Function Over Fashion

We've now welcomed our 5th vacuum into our home. Between the dog hair, kitty litter and shards of golf grass that sprinkle our floors, you can never have too many. I've been looking to upgrade our Dust Buster which at this point can barely pick up a baby chick's feather. Plus it sounds like a dying crow everytime you turn it on and then it fizzles out after 20 seconds. So I've been doing some research and reading all the reviews on the latest and greatest hand held suckers.

This fancy little number caught my eye...

This is the Dirt Devil KONE and I thought it would look so pretty sitting atop the laundry room counter and would add a nice touch to the light green color scheme. But after reading some reviews, I realized this was more of a table decoration than a super sucker. Plus Tom informed me that there would be no way in HELL he would assist in vacuum duty with a frosty pink cone. I guess I could understand that to some degree. Especially when he's outside vacuuming the inside of his car. So I continued to search and then came upon this guy...
This is the Black and Decker Hand Vac that pumps out 15.6 Volts of sheer power! That's more than double the power of the pretty pink cone. I read a few of the reviews and was instantly sold when one woman raved about how great it picked up clumps of kitty litter. This was the one for me! I headed out to Target and made the purchase. Tom was thrilled when I came back with this monster vac. He was certain I would ignore his plea for the practical and I'd come waltzing in with my pink table topper.

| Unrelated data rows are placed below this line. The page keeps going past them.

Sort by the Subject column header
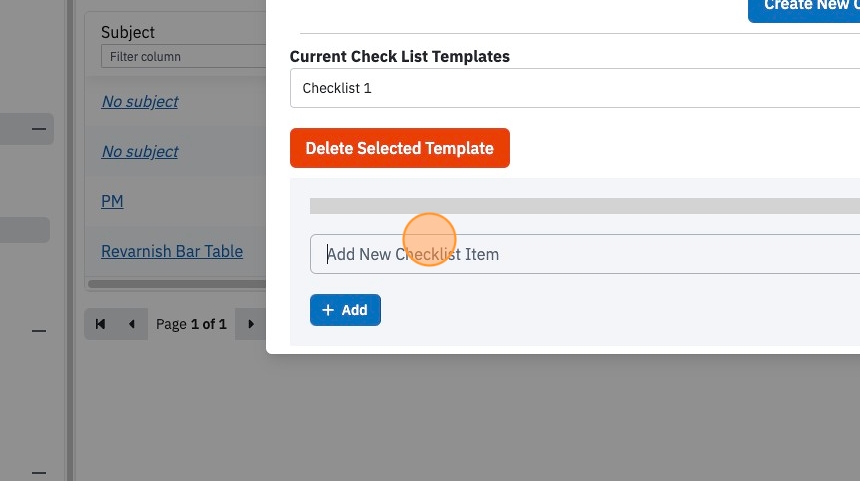This screenshot has width=860, height=481. (128, 32)
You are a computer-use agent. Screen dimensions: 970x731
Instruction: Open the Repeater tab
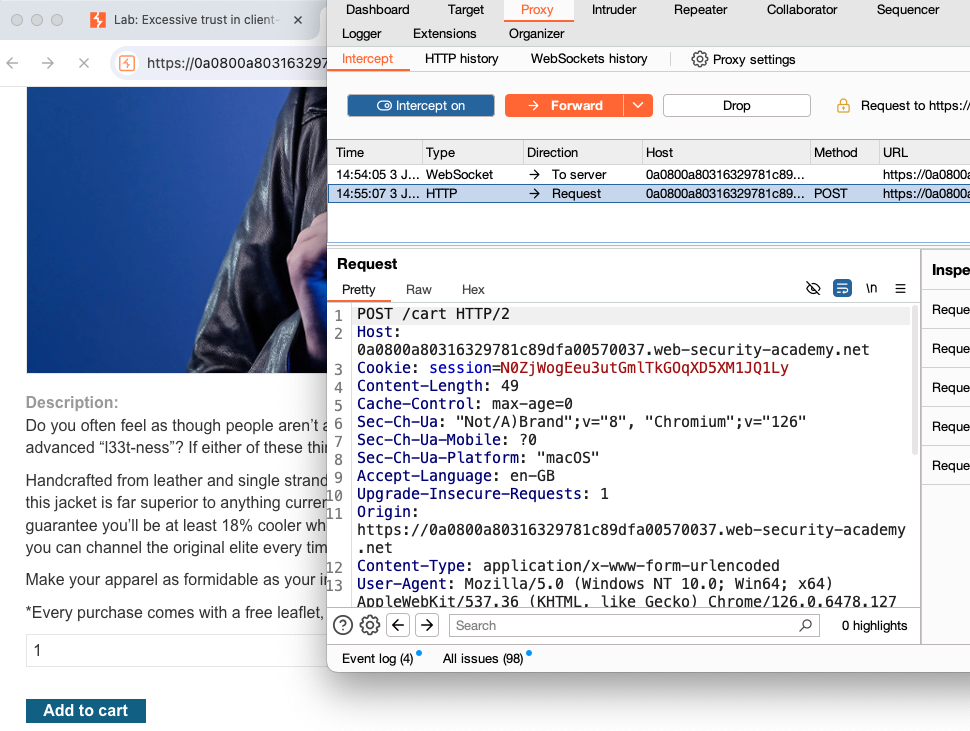coord(700,10)
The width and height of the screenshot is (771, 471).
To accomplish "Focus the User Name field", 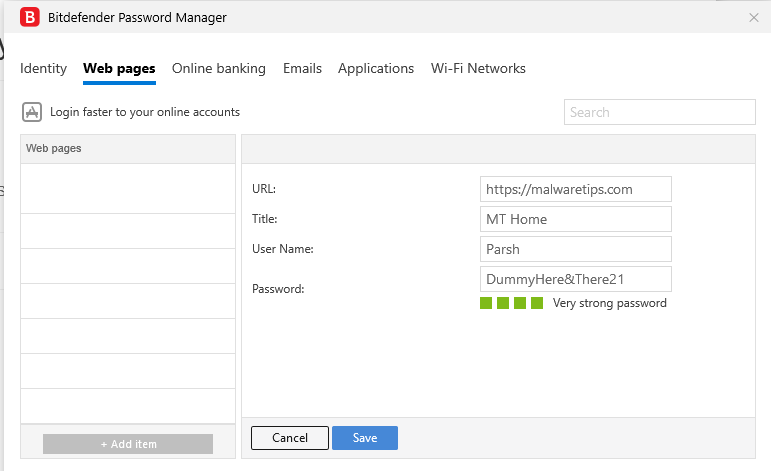I will (x=575, y=249).
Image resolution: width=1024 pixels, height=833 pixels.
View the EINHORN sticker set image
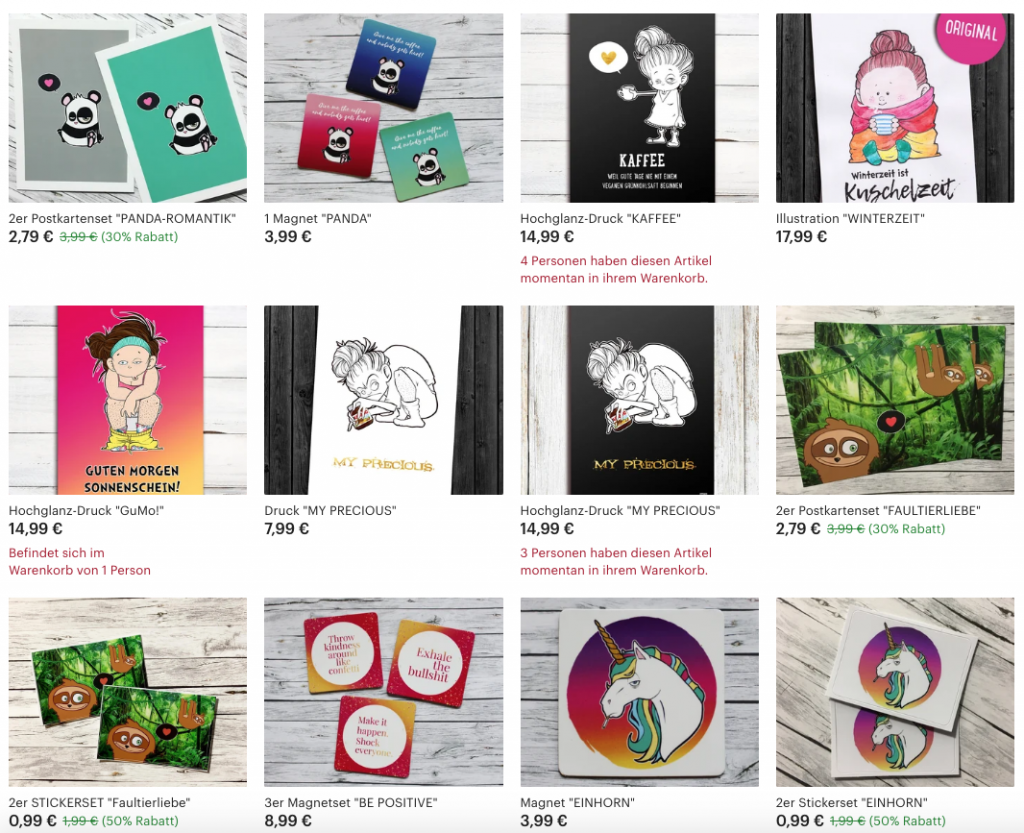click(895, 692)
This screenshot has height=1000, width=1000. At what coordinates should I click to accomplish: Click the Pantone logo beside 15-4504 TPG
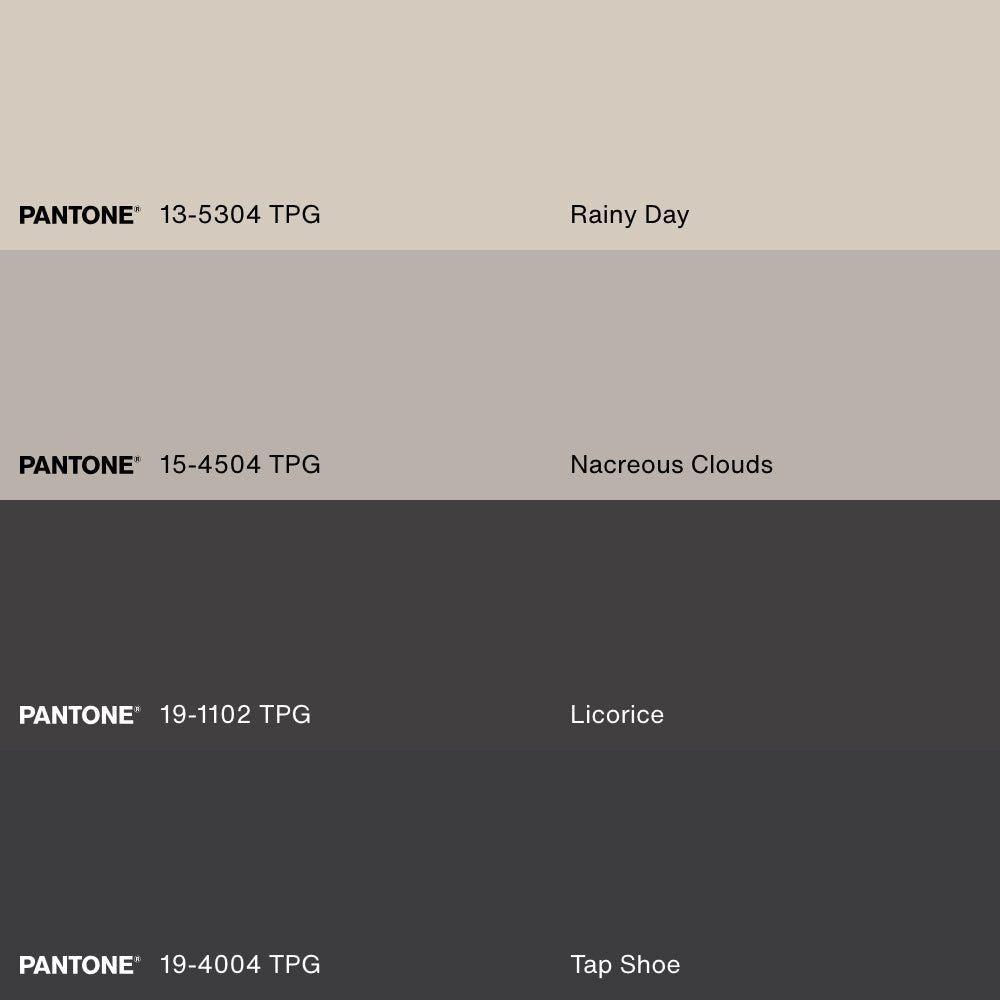point(79,465)
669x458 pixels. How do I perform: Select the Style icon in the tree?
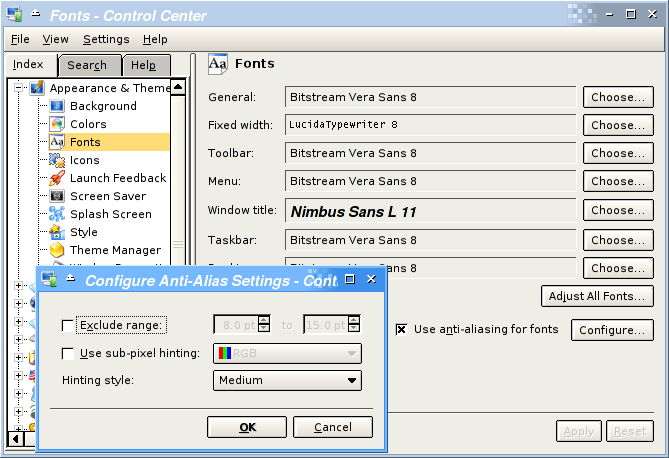click(x=57, y=232)
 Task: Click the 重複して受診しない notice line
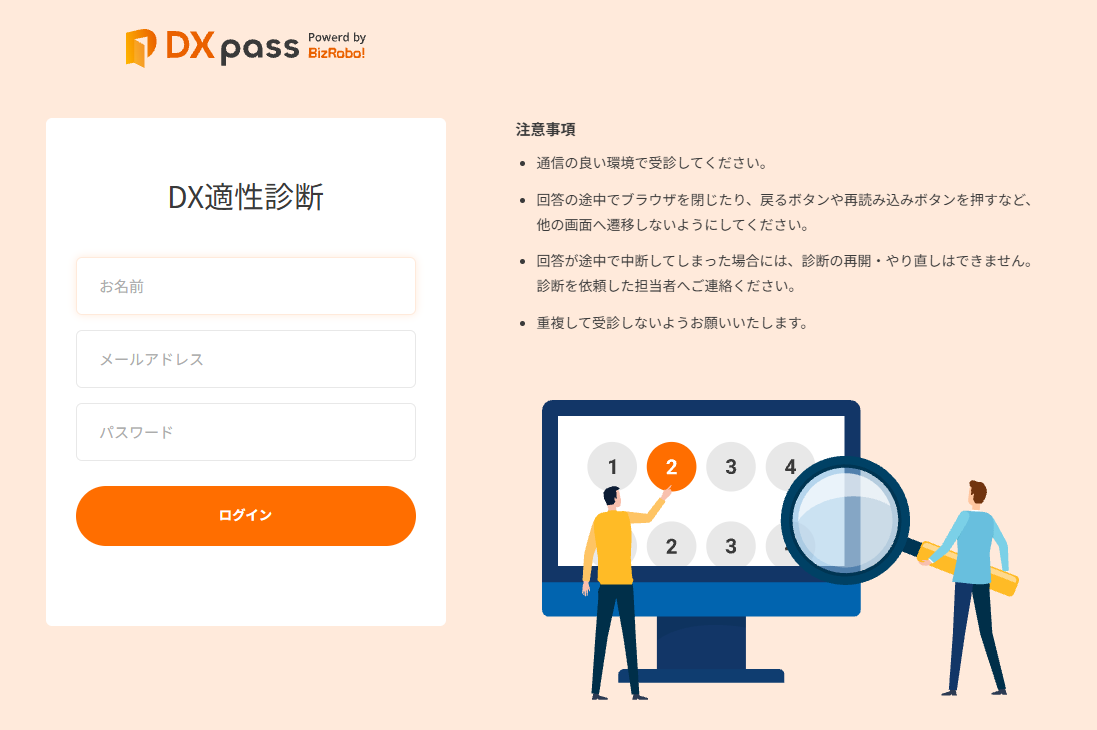coord(672,323)
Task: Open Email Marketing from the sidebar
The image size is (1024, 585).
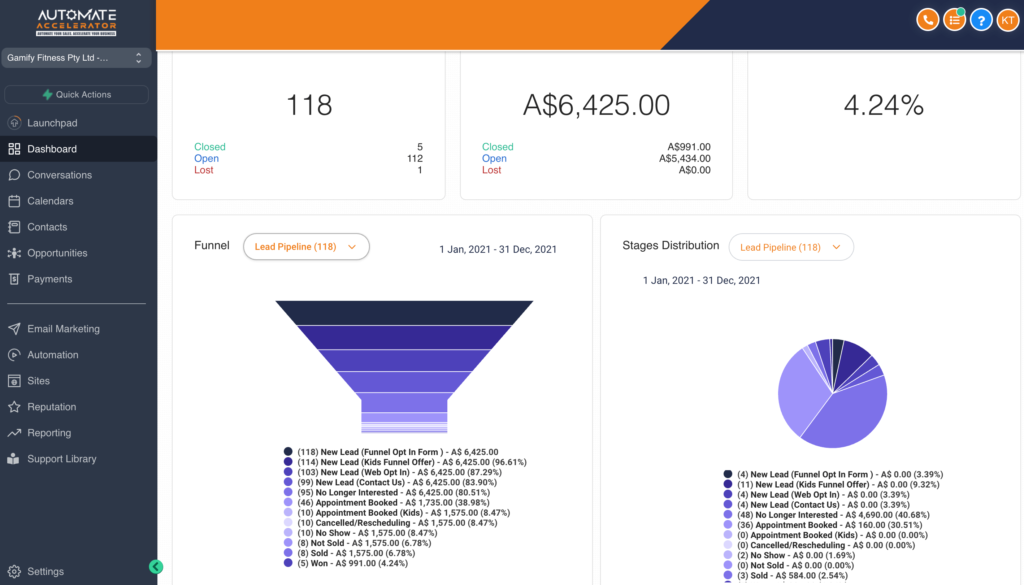Action: (x=63, y=329)
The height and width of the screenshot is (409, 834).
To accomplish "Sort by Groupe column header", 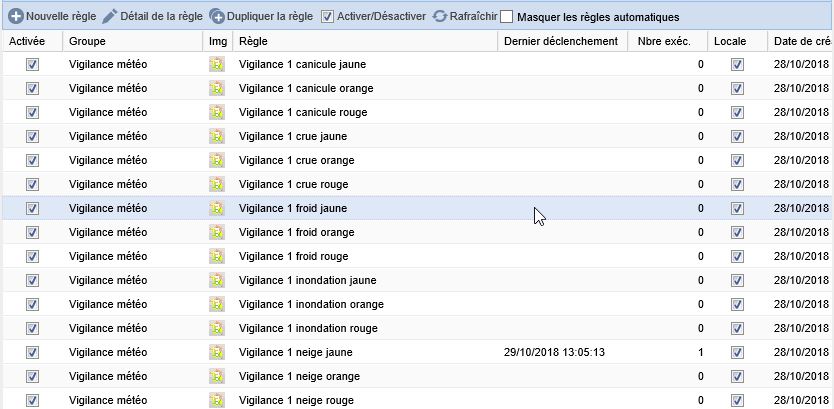I will click(x=132, y=41).
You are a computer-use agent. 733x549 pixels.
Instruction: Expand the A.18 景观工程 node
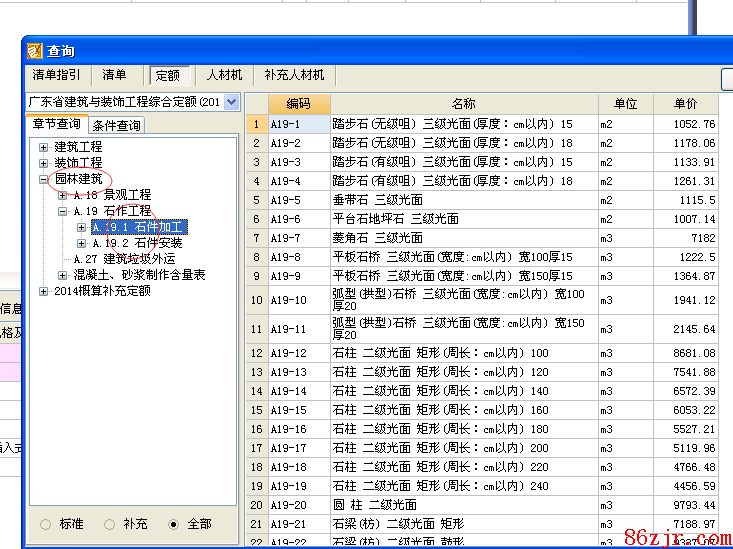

We charged up the vacuum overnight and this morning I put it to the test. Of course there are litter clumps everywhere in the laundry room so I thought I'd start in there. This vacuum is amazing. It has so much power that it feels like I'm using my Oreck upright in a hand held form. Within seconds I've picked up all the litter so I continue to vacuum (in my hunched over position) as I head into the family room to tackle the dog hair. One by one the tumbleweeds are fiercely sucked into the clear plastic canister where they continue to swirl. I zip around the baseboards and fireplace and then I discover the turbo switch for an extra burst of sucking power. I flip it on and the little motor inside revs up like a jet engine and starts engulfing everything in sight. It tried to swallow Wrigley's rope toy but luckily the knot was too big. This vacuum has so much power that dust bunnies from a foot away start rolling into the canister. I'm now in a vacuuming frenzy with this machine leading the way and for a moment I thought I would become airborne. It's really that good. I think I'll go write my review now while I'm all hyped up about this.